I turned on the loft's lights and went over the historical charts I'd been making as a hobby, and got to work sizing and preparing them; this went on until the morning. As soon as the stores were open, I went out and bought cheap plexiglass frames that were shaped like shadow boxes. I also went out and bought a variety of transparent, colourless hair gels, and a syringe. Then I placed one of the shallow, transparent boxes over the chart of the Hiroshima explosion, filled it with hair gel, and with the help of the syringe trapped bubbles of air atop the place of every major celestial object in the chart. I had to build a tent in my studio so I could light the contraption from a slit on one side of the tank without reflecting the huge 8x10 camera on the plexiglass surface. Because of the single source of light coming from the upper side of the image, the bubbles seemed to have been photographed as if they were ascending to the top, as in boiling water, or a glass of champagne."


p.174 chapter 15

I am so infuriated but more excited by this. Damnit, even that first sentence, with seeing the cosmos within a tea kettle, that is EXACTLY THE SORT OF THING I WANT PEOPLE TO PAY MORE ATTENTION TO. It is no secret that the next evolution in my work was to be purely astronomical, as this is the farthest thing away that we are aware of, and I have to laugh at his struggles in working within a similar manner. [that camera reflection issue is a rough one sometimes] The concept of making bubbles with a syringe is something that I never would've thought of. In my photographs of dishsoap I have attempted to suppress the bubbles as I felt that this revealed too much of the scale factor, but he emphasizes them to make you feel a greater sense of connectedness to the material. Thank goodness for my discovery of this book, it is encouraging to see someone working with photographing unorthodox materials like chocolate, using them to create a drawing, then stubbornly always photographing them as the final output. Sometimes I question why I feel the need to photograph the things that I make, besides the obvious reason that it makes them all the more impressive, but reading this book has helped me to understand my own justifications for working with this method. I've always known that there was a good reason for it, but in the art world everyone is always obsessed with WHY you choose to do anything, as if a gut wrenching natural instinct is not a good enough reason. Obviously the most logical reason is that it is merely another systematic means of delivering information to someone, but that answer did'nt feel sincere enough to me to be the real reason.

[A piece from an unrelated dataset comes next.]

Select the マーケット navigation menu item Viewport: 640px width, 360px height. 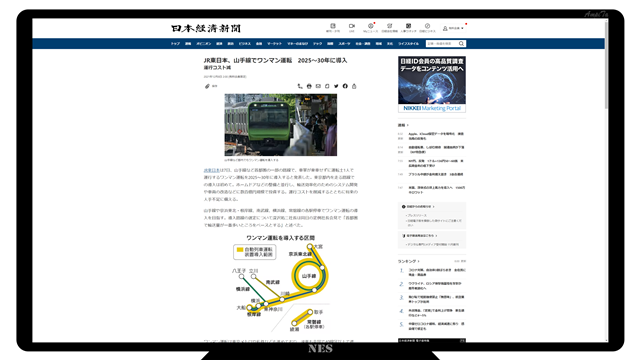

I've always admired Muniz's chocolate portraits and such but always felt a disconnect as:
1.) They were graphic and representational
2.) They were all homages to previous art works

In all honesty the only art that I can feel a connection to that shares these 2 qualities is Warhol. I can think of no other artist that had such a strong effect onto my impressionable young mind. It is my intense and early love of Warhol, I feel, that makes me get defensive about any artist that is doing anything similar. This is really ridiculous, I realize, because a good 90% of art today has taken Warhol into account in one form or another. I need to lay off and deal with this cross-referential art and realize that it's got a genre within itself.

I guess this is just a long winded way of saying that I feel the abstractions are more successful. His drawings of clouds are lovely as well.

Anyway, not to stray too far from my original topic. Reading this book was exactely the sort of encouragement I needed right now and I don't remember the last time I was so excited to explore some new materials. I am going to go out and make some lists right now of things to collect. I've already ordered 50 petri-dishes to store the materials in, and I'm about to order some more C-41 chemistry.

You have to love how Muniz's desicion to make these hair gel pictures arose from his jealousy from Thomas Ruff's photographs, and how he wished he could've made them. He found a way to make them once again. Now lets see some of those beautiful "Pictures of Air". Also found here of course.

Photobucket

Photobucket

I haven't been this excited since I saw James Welling's tinfoil photos.